Meet ASF’s New Program Manager, Cherry Davenport

By: Javacia Harris Bowser

Cherry Davenport, the Albert Schweitzer Fellowship’s new program manager, brings a wealth of public health education and experience to the position. Before taking her role at ASF, she worked at the Centers for Disease Control and Prevention Foundation as a project and program manager with the Response, Crisis and Preparedness Unit and Overdose Data to Action.

She’s also had serval roles at the Alabama Department of Public Health, including serving as the Director of Microplanning within the Immunization Division where she was responsible for ensuring COVID-19 vaccination allocation, distribution, waste management and reserve among healthcare providers.

When Cherry, who holds a Bachelor of Science in Biology from Troy University and a Master of Public Health from the University of South Carolina, reflects on her experience in public health she shares that much of her work hasn’t felt like work.

“Public health aligns so intimately with my personal passions and interests,” she explains. “It makes work in public health seem more like an extension of my true self and less like work.”
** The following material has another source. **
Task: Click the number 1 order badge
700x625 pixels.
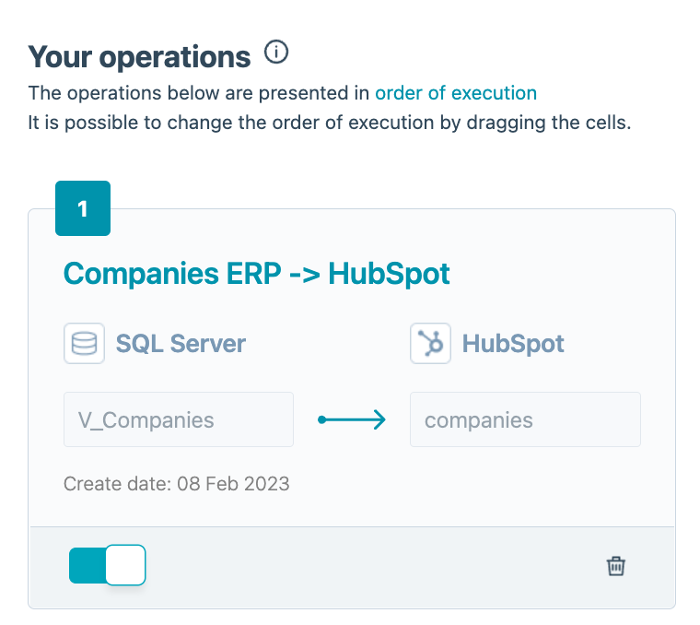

Serving her community has always been a top priority. Through the years she’s volunteered with national organizations such as the Salvation Army and done serveral public service projects with her sorority, Delta Sigma Theta Sorority, Inc. Cherry also does volunteer work with her church. 

For Cherry, the work she does in public health is personal – and not only because of her passion for volunteerism. 

“My family directs my involvement in public health,” she shares. “As an African American woman, many of my people struggle with poor health outcomes. In addition to the social determinants of health, African Americans’ race serves as an additional barrier to challenges experienced in the realm of health.”

Cherry believes that by doing work that will help her community she’s doing work that also will help everyone else. 

COVID-19 brought one of Cherry’s most challenging and yet most rewarding work experiences. 

“At the ADPH, I served as the Director of Microplanning where I was responsible for managing the logistics, distribution, and providing health care professionals with the COVID-19 vaccine,” she explains. “Being an essential worker during that time created a highly stressful work environment, however seeing the benefits of those receiving the vaccination was worth the angst.”

Later while working at the CDC Foundation, Cherry had to grapple with being a remote public health care professional. She quickly realized, however, that though her work environment had changed, people’s needs had not. 

“Through creativity within an ever-evolving overdose climate, I learned how to remain an effective public health advocate,” she says.

Cherry, second from left, began in May to take over the roles previously filled by David West and Keaton Johnson, also pictured above.

Cherry is bringing that same creativity to ASF. 

“One of my greatest joys of working with my multi-disciplinary employees with the CDC Foundation was gaining insight into how the many facets of public health converge for the greater good,” she says. “Using that experience, I plan on guiding this year’s cohort on bringing their projects to fruition.”

In fact, it was the opportunity to work with emerging public health professionals in various disciplines that drew Cherry to ASF. 

“As a mentor, I enjoy using my project management skills to support fellows as they navigate their projects’ dynamics,” she says. 

Cherry believes that the public health issues Alabama faces in some ways mirror issues of the country as a whole.

“Alabama statistics provide a small reflection of what we, as a nation, also contend with,” she says. “Healthcare access and quality, education access and quality, social and community context, economic stability, and neighborhood and built environment are the social determinants of health set forth as objectives to address and overcome.”

Progress can only be made with a concerted and unified effort on the national, state, and local levels, she says. 

This is why the Albert Schweitzer Fellows fill her with hope. 

“I know that efforts of public health must be multifaceted in order to be effective,” she says. “This year 2024-25 cohort members have chosen various project themes which all show great promise of impact.”